Even with an agreement in principle, countries’ finance ministers would be left to work out details of how the plan would be implemented. A final agreement would also require complex discussions that would likely need to include private companies, like insurers and large financial firms, along with countries outside Europe and the United States that import oil from Russia.

Still, US officials expressed cautious optimism on Monday that negotiators could work rapidly to set the details of the plan once G7 leaders finalise an agreement in principle.

“I think it can be done relatively quickly,” Jake Sullivan, President Biden’s national security adviser, told reporters at the summit. The US has already introduced a ban on Russian oil, and European allies are moving in the coming months to prohibit most Russian oil and to reduce gas imports by the end of the year.

Any price caps would not interfere with existing bans. But American officials do not want those bans to eventually force millions of barrels of Russian oil a day off the global market, which could drive up already high global prices and further fuel inflation for American consumers and their counterparts around the world.
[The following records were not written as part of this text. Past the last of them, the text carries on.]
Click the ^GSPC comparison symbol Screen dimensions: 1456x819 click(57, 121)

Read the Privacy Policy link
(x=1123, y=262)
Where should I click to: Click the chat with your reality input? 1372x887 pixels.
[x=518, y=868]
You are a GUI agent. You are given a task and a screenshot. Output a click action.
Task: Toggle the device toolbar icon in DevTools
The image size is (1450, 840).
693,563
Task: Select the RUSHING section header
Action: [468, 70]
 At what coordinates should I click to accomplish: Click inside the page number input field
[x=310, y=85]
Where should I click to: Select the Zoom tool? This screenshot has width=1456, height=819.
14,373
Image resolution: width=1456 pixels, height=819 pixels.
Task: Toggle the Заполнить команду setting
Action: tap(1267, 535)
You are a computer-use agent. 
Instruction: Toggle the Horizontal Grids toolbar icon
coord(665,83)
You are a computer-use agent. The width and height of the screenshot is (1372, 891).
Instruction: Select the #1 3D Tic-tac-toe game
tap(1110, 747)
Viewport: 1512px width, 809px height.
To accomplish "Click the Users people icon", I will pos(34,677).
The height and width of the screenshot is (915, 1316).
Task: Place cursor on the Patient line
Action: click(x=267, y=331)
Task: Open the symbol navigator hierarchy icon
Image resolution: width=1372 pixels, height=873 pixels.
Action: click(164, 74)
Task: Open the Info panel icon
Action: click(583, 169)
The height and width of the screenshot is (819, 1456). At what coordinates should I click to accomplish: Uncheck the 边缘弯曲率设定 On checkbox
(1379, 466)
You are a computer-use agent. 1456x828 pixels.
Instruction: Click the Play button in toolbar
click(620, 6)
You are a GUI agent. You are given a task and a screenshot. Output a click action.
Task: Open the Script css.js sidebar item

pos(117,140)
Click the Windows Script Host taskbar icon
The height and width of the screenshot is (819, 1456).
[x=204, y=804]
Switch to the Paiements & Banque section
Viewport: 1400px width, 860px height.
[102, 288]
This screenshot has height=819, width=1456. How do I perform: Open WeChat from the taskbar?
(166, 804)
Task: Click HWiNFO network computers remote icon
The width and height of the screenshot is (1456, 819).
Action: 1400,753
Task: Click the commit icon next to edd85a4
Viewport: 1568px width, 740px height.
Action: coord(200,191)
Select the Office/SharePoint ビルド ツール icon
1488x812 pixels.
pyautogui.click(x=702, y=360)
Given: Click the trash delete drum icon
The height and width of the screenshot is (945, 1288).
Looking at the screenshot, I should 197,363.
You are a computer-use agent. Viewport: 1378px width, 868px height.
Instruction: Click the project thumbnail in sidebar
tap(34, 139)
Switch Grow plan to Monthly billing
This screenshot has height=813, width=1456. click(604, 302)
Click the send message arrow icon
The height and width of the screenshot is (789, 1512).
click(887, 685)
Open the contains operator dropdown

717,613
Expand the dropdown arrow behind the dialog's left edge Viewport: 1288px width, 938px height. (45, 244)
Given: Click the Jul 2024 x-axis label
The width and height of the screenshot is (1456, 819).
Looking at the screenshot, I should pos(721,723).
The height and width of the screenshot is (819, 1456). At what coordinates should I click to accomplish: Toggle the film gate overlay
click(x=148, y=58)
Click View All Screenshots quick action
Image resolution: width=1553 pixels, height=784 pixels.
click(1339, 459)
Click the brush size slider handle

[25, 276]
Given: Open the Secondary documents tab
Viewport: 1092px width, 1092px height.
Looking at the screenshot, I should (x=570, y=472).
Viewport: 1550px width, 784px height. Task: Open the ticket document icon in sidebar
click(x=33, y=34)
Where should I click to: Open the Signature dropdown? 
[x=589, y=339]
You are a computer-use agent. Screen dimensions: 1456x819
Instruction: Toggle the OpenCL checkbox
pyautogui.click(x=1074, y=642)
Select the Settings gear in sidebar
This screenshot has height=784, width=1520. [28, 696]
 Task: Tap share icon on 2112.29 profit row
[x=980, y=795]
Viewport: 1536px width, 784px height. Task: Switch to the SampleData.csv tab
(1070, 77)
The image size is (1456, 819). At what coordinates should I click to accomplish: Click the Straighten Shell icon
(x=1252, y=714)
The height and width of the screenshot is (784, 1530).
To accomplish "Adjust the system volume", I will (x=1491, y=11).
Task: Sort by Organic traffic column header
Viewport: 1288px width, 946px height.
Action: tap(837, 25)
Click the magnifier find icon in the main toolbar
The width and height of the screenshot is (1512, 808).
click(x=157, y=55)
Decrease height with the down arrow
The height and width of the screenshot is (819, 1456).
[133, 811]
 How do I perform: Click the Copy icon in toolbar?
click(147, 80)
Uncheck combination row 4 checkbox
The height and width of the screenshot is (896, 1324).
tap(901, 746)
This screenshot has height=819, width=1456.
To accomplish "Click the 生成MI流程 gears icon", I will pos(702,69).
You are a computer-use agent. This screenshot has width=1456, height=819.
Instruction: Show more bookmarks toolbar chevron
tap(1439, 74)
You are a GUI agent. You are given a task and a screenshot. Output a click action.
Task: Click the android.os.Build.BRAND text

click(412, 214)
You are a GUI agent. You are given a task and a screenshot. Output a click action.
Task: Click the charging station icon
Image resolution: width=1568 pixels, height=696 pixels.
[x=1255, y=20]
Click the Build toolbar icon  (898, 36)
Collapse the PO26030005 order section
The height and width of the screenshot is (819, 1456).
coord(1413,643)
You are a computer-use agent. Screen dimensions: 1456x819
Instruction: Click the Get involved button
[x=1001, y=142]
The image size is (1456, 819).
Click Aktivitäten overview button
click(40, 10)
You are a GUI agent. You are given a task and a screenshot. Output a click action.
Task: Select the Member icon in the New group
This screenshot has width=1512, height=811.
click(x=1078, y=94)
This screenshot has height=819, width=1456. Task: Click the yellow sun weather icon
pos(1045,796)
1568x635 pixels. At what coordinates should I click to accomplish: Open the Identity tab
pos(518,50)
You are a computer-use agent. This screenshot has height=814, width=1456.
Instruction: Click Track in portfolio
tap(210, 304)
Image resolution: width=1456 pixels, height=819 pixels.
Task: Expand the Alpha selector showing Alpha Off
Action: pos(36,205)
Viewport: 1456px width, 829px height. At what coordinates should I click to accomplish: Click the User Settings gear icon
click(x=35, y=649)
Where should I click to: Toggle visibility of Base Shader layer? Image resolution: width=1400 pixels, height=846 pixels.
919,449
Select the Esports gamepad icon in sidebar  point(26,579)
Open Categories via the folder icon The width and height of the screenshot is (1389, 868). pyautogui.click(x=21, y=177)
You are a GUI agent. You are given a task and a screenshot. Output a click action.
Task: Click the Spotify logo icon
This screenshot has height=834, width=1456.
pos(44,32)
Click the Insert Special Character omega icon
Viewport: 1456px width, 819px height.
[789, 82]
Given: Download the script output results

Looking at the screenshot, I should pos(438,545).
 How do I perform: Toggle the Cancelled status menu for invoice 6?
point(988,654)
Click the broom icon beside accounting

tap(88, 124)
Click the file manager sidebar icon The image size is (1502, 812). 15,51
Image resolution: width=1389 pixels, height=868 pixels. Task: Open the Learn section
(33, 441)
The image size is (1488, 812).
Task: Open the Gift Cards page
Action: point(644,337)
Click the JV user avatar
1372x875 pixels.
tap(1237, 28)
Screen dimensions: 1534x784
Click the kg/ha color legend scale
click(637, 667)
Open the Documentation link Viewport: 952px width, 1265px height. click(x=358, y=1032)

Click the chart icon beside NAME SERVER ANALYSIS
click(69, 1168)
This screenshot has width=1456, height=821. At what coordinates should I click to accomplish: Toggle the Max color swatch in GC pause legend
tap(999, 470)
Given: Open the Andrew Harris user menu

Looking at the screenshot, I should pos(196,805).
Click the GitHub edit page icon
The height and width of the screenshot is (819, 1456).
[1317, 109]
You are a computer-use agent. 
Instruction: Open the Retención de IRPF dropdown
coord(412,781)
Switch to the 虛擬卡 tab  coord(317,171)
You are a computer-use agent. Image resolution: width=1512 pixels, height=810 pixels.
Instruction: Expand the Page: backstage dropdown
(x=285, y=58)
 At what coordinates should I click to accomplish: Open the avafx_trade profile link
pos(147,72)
Instead, they are hoping to leverage the fact that western banking, insurance and shipping companies facilitate much of Russia’s oil exports to the rest of the world — and to use those industries as a choke point to drive down the price of Russian oil.

While Russia’s oil exports have fallen precipitously under the sanctions, its revenues from oil sales have been on the rise, a function of soaring fuel prices. And consumers around the world have faced mounting pain at the fuel pump.

That combination has left G7 leaders looking for ways to both reduce Russian revenues and relieve energy price pressures.